GIVEN TASK 1 - Convert the listing below, from its start through the line containing "Khrisjoy Kids (671, 924)", into a JSON list of strings with one string per line and blank lines omitted.

_ _ _ _ _

Private Equity's Loved Assets Turn Problem Children in Downturn
This article from Bloomberg may be of interest to subscribers. Here is a section:
“In terms of just the macro and company performance, I think it will be much more muted as people capture the inflationary pressures,” he said. “Private equity M&A activity I think will be dampened.”
Concerns around portfolio company performance were not the only challenges up for discussion in the south of France, with private equity firms struggling to secure the debt financing they need to do big deals and juice returns and facing more competition when raising funds.
The chief economist at German insurer Allianz SE, Ludovic Subran, said the industry had “nowhere to hide” when markets turned last year. “The private equity world has not been immune or has not defied gravity,” he said.
Banks pulling back from lending on buyouts was described as a “new reality” by Francois Jerphagnon, head of Ardian Expansion, in an interview with Bloomberg TV. This will open up an opportunity for private credit funds to step in, others said.

_ _ _ _ _

GIVEN TASK 2 - In the private equity article, who called banks pulling back from lending on buyouts a "new reality"?

_ _ _ _ _

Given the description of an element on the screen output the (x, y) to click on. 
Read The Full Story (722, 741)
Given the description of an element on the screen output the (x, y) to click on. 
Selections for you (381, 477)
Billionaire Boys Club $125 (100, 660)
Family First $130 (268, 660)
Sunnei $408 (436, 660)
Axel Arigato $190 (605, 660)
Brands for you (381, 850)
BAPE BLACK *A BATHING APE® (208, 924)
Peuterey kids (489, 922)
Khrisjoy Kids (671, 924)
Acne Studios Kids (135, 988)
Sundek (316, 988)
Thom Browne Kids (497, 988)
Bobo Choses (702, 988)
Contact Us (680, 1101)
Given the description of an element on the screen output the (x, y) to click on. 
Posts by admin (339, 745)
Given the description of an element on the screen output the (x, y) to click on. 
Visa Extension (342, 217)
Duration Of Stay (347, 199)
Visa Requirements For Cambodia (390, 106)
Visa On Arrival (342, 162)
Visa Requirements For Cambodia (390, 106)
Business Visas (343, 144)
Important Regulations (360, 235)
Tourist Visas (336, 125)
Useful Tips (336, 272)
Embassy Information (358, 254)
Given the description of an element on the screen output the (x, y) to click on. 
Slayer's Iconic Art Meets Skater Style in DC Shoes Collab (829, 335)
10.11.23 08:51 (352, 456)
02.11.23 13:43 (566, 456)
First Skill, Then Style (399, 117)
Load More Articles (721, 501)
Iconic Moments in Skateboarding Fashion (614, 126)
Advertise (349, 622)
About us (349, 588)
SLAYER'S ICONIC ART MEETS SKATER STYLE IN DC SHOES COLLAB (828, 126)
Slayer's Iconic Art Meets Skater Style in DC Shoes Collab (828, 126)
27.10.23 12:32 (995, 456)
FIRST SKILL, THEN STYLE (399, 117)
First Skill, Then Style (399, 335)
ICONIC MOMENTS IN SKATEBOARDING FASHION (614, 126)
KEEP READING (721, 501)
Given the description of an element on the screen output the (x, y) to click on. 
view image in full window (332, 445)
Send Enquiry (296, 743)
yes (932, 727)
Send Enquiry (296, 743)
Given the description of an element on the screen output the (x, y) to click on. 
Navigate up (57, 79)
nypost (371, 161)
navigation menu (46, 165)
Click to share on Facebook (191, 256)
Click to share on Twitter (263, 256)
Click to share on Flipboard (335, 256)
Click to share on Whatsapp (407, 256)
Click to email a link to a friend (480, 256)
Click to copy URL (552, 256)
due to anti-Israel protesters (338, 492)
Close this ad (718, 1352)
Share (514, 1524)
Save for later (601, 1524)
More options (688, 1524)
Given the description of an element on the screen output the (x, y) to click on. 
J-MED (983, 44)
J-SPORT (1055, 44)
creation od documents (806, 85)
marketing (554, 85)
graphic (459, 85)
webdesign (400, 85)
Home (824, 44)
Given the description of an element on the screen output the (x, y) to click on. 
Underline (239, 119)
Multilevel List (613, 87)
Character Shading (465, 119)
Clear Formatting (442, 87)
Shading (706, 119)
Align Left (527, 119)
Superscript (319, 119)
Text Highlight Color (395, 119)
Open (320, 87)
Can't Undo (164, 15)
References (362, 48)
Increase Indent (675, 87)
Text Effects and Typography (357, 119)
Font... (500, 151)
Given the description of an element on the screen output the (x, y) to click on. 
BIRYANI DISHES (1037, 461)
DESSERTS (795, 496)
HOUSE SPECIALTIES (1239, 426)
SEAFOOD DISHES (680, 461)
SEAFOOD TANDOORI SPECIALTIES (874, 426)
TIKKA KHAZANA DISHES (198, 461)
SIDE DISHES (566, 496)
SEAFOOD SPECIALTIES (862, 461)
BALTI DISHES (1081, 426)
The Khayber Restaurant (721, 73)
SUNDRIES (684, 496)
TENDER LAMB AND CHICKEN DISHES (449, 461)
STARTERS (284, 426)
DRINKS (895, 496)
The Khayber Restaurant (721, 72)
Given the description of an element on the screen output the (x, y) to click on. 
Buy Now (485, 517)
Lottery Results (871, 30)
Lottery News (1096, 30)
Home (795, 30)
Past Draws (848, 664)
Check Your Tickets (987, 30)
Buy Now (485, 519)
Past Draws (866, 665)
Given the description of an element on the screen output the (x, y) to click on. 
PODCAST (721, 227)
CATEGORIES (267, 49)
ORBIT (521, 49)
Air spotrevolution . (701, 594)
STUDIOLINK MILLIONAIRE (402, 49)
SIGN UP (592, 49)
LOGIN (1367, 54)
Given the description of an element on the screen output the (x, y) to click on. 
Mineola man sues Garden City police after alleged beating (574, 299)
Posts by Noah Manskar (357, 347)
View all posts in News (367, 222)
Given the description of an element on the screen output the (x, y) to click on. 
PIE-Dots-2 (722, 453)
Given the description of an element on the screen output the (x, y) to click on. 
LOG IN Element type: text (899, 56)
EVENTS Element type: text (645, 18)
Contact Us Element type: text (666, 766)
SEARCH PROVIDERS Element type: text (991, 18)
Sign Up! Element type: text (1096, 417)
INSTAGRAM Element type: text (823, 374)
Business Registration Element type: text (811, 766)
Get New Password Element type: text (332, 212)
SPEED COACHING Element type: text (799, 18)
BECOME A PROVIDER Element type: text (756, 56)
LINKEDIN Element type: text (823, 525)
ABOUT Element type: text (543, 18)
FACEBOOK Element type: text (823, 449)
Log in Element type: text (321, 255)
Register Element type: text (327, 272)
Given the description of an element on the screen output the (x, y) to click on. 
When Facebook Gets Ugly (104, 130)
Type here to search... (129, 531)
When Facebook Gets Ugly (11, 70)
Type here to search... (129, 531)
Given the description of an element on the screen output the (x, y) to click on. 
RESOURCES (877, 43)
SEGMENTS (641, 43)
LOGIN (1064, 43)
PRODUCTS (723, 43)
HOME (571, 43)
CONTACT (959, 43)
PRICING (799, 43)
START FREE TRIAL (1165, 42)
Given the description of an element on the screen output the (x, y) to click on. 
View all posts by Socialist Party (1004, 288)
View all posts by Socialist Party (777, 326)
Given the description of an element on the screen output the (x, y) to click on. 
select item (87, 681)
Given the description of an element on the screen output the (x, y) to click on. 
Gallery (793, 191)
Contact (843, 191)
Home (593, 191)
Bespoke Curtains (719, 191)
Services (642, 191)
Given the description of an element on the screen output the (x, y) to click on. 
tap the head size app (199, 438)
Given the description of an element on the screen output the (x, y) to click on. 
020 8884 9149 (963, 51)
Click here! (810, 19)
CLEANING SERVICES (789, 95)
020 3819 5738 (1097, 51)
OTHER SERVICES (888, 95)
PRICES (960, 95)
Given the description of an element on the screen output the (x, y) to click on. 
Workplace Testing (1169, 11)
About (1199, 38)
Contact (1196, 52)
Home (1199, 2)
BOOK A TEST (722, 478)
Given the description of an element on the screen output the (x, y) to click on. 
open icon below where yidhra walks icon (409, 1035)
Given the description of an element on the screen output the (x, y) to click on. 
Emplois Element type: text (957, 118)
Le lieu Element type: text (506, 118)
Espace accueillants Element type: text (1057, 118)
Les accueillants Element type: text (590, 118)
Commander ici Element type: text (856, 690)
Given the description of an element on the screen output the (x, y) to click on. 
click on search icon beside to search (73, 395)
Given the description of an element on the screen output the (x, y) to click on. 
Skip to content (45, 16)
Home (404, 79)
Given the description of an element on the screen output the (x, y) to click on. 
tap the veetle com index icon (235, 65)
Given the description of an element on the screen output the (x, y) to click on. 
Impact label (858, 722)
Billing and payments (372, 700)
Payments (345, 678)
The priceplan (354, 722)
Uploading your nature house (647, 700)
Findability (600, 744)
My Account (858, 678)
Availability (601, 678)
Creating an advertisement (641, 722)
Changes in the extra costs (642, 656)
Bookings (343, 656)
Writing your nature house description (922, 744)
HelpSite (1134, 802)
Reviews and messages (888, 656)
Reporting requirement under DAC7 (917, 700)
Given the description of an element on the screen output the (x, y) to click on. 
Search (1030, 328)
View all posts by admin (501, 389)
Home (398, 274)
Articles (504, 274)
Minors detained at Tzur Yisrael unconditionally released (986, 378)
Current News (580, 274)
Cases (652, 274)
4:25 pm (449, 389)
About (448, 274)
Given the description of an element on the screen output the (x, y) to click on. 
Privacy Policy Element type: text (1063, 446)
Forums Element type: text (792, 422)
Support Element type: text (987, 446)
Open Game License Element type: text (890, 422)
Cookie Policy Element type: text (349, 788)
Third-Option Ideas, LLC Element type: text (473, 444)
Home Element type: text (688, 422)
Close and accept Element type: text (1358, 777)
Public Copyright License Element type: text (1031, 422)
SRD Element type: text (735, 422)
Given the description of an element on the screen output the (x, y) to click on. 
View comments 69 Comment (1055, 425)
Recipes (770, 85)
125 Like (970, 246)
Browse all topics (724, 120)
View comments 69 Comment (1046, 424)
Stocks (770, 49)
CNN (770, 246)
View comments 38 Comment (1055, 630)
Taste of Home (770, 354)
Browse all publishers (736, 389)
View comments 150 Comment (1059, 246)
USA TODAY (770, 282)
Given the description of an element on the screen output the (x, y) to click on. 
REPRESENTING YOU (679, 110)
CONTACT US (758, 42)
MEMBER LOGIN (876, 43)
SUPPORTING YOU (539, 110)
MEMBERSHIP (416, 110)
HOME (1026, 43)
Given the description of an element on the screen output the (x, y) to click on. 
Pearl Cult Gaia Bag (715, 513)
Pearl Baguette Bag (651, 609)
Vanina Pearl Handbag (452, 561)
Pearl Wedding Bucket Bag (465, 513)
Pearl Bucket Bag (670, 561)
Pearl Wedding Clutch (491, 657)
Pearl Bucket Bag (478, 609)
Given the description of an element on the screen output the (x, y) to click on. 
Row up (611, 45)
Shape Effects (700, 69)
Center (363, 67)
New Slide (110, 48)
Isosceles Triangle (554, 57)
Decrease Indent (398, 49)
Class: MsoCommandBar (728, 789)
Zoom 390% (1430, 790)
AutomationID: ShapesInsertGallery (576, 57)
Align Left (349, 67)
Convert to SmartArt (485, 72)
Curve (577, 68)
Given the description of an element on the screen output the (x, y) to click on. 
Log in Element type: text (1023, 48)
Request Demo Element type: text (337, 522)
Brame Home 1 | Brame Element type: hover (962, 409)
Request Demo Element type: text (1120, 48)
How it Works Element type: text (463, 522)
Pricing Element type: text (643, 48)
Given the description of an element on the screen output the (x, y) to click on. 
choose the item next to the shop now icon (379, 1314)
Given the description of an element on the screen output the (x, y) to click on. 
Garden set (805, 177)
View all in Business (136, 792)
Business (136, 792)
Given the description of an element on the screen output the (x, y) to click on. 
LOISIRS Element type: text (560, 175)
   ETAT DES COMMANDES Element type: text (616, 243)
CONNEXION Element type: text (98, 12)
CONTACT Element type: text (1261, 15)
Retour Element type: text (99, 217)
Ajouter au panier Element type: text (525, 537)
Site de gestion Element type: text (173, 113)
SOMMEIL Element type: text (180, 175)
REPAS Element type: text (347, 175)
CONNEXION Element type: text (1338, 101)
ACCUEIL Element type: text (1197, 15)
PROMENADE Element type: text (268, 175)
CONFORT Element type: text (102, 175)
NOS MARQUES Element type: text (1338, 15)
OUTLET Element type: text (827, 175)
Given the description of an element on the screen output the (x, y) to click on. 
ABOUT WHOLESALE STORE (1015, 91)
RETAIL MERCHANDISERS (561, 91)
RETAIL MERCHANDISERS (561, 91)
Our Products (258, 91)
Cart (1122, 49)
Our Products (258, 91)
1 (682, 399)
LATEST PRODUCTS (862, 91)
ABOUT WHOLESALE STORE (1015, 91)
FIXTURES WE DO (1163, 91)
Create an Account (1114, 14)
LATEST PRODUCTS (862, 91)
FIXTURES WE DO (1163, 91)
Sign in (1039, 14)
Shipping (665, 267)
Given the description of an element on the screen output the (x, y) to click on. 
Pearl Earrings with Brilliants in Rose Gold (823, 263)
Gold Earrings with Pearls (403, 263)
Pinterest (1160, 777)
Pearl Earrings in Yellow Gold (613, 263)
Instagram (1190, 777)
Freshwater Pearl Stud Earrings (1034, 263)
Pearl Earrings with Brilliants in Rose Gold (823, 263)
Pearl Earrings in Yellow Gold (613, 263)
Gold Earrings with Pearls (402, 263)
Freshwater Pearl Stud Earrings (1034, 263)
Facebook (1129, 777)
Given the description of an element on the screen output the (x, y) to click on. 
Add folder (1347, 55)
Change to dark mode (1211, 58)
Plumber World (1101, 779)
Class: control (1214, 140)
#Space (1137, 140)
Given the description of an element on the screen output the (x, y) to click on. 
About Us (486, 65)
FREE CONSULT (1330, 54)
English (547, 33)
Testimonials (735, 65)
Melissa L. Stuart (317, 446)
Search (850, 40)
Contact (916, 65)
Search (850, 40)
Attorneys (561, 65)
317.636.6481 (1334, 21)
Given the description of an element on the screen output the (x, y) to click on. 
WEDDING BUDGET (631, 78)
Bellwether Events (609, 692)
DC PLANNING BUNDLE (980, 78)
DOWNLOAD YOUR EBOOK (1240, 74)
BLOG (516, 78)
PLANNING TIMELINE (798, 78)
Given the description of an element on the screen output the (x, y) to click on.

_ _ _ _ _

TASK OUTPUT 1 -
[
  "Given the description of an element on the screen output the (x, y) to click on. ",
  "Read The Full Story (722, 741)",
  "Given the description of an element on the screen output the (x, y) to click on. ",
  "Selections for you (381, 477)",
  "Billionaire Boys Club $125 (100, 660)",
  "Family First $130 (268, 660)",
  "Sunnei $408 (436, 660)",
  "Axel Arigato $190 (605, 660)",
  "Brands for you (381, 850)",
  "BAPE BLACK *A BATHING APE® (208, 924)",
  "Peuterey kids (489, 922)",
  "Khrisjoy Kids (671, 924)"
]

TASK OUTPUT 2 - Francois Jerphagnon, head of Ardian Expansion.